» **Exercise goal**: For the entries that follow, restate word for word the line containing "February 27, 2026 (125, 2272)", the line containing "October 2024 (36, 1417)", and every line that lies between them.

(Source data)
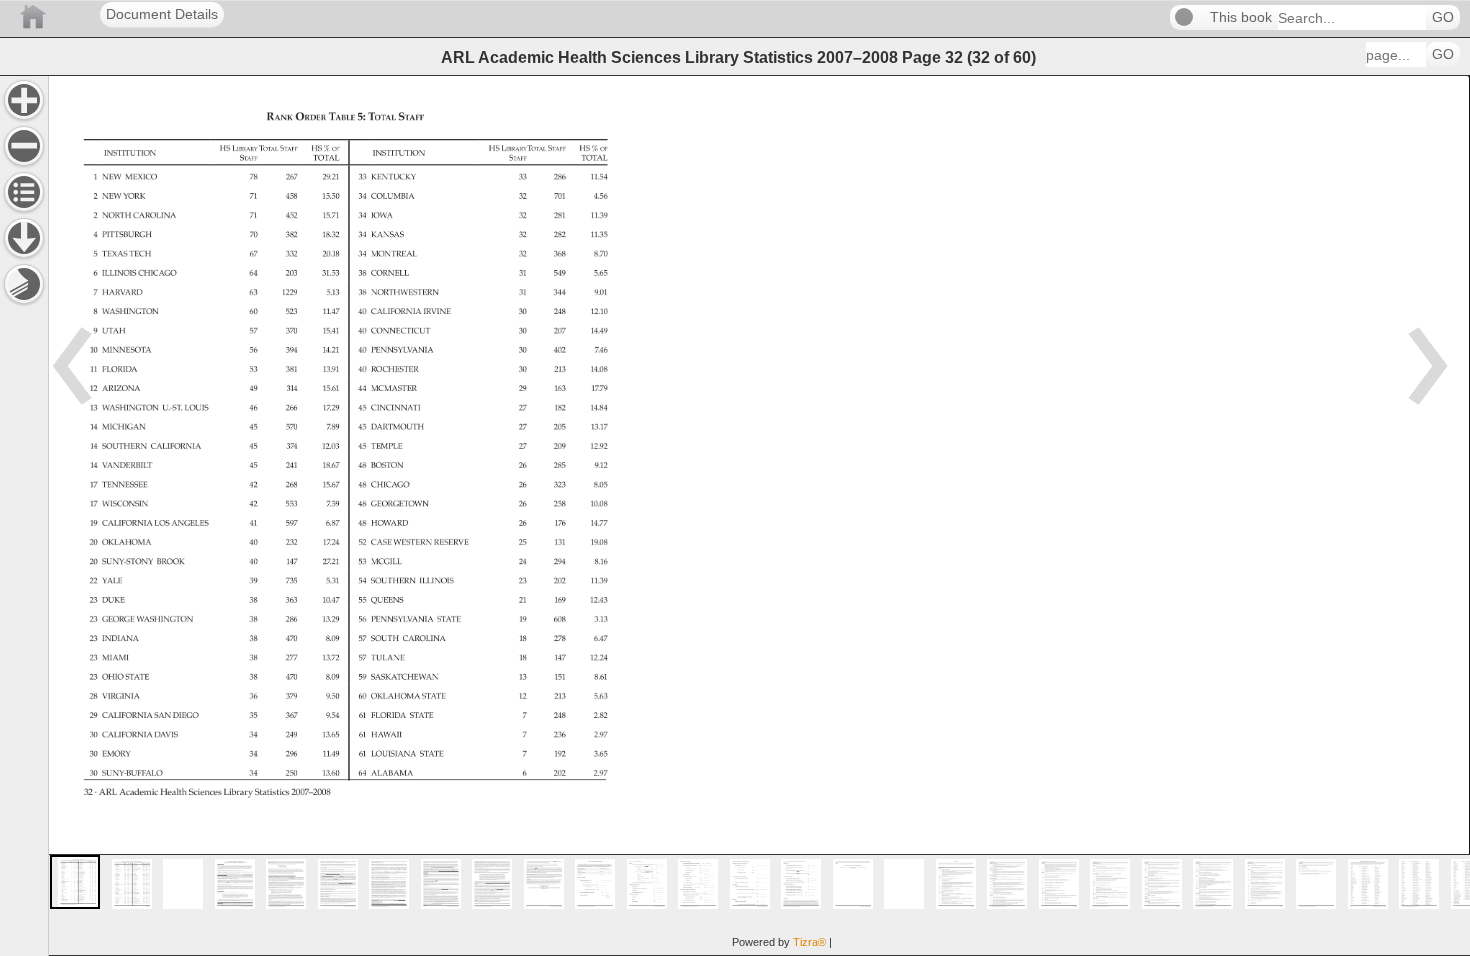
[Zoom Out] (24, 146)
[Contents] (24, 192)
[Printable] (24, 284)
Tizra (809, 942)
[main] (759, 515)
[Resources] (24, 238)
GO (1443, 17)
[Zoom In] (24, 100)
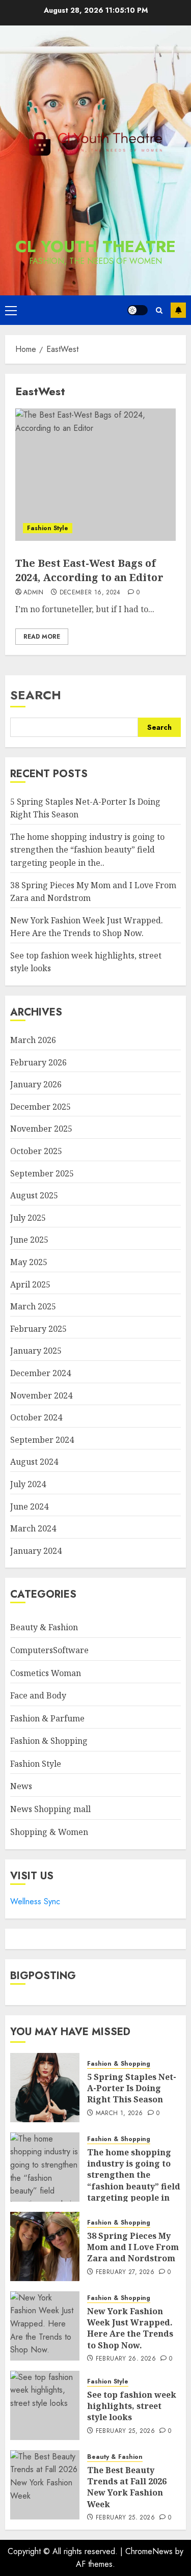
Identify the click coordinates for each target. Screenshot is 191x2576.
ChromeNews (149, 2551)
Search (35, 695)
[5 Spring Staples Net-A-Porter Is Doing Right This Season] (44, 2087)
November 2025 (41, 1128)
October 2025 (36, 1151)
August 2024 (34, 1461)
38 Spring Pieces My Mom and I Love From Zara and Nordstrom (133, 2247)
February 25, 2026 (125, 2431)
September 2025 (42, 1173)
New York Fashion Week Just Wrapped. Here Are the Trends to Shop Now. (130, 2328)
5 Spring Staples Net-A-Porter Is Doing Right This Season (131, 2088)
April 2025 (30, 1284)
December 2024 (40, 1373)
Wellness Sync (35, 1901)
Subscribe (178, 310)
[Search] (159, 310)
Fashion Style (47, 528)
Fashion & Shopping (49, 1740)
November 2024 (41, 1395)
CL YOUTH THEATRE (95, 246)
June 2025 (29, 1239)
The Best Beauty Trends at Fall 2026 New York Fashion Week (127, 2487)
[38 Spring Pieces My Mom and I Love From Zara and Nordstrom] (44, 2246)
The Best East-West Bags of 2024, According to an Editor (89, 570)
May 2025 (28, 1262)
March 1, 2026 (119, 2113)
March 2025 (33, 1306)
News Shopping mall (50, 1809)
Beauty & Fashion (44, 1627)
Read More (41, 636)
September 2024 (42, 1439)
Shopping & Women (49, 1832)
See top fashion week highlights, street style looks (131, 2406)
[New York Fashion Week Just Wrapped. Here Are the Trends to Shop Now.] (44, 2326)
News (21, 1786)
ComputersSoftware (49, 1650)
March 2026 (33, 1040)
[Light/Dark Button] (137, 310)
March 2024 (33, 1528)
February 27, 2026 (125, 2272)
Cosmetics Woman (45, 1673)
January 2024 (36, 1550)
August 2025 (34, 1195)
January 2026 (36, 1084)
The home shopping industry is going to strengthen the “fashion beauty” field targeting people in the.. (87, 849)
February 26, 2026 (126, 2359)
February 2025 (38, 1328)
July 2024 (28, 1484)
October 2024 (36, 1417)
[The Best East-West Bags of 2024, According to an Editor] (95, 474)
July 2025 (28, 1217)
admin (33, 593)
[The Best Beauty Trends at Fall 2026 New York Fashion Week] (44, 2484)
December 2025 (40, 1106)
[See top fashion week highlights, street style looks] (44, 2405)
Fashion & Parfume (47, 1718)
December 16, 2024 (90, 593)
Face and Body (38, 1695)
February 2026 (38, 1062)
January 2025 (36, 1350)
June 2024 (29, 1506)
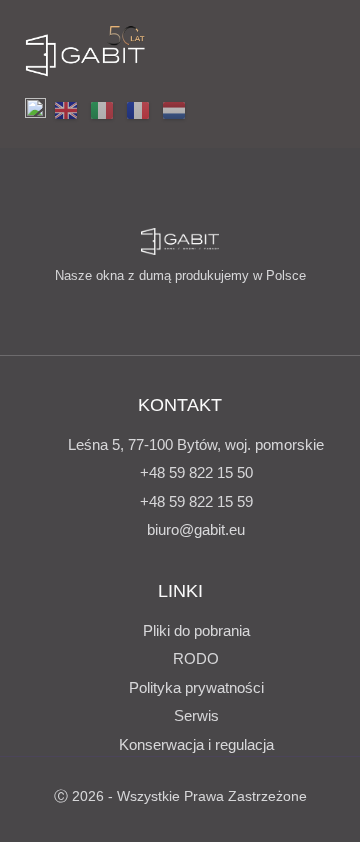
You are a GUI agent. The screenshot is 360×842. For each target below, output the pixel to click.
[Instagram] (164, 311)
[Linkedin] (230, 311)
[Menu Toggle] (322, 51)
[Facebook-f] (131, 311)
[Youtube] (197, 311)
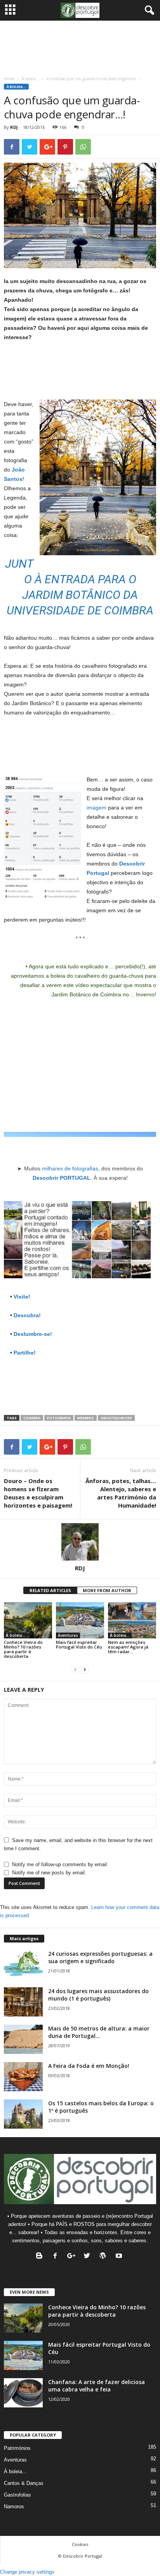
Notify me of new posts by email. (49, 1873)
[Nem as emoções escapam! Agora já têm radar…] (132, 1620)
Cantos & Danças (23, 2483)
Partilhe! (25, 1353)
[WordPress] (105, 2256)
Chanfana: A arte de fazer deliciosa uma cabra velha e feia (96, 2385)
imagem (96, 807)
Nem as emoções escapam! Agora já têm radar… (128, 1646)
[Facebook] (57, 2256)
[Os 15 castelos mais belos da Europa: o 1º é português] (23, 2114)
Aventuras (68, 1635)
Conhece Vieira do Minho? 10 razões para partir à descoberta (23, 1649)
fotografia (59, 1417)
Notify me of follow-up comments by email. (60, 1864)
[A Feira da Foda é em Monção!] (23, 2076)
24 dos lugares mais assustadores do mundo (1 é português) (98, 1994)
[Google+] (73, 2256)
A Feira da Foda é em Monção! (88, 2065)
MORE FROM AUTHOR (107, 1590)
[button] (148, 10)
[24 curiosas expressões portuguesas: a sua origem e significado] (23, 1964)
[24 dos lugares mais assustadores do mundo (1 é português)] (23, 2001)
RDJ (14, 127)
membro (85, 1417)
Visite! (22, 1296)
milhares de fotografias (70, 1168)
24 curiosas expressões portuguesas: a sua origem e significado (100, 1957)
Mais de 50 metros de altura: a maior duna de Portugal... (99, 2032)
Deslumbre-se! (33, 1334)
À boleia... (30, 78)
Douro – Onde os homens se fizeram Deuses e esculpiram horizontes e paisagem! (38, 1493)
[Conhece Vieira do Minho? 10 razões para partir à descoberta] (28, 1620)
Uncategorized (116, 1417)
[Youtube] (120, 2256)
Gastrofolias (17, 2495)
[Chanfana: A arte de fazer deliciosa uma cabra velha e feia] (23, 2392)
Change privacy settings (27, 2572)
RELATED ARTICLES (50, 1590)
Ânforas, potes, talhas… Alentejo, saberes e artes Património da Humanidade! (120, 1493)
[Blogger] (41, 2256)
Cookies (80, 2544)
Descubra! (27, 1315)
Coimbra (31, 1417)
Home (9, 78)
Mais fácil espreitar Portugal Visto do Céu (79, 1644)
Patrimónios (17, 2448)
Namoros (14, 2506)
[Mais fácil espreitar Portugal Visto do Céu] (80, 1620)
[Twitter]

» **Exercise solution**:
February 27, 2026 (125, 2272)
Cosmetics Woman (45, 1673)
January 2024 (36, 1550)
August 2025 (34, 1195)
January 2026 (36, 1084)
The home shopping industry is going to strengthen the “fashion beauty” field targeting people in the.. (87, 849)
February 26, 2026 (126, 2359)
February 2025 (38, 1328)
July 2024 (28, 1484)
October 2024 (36, 1417)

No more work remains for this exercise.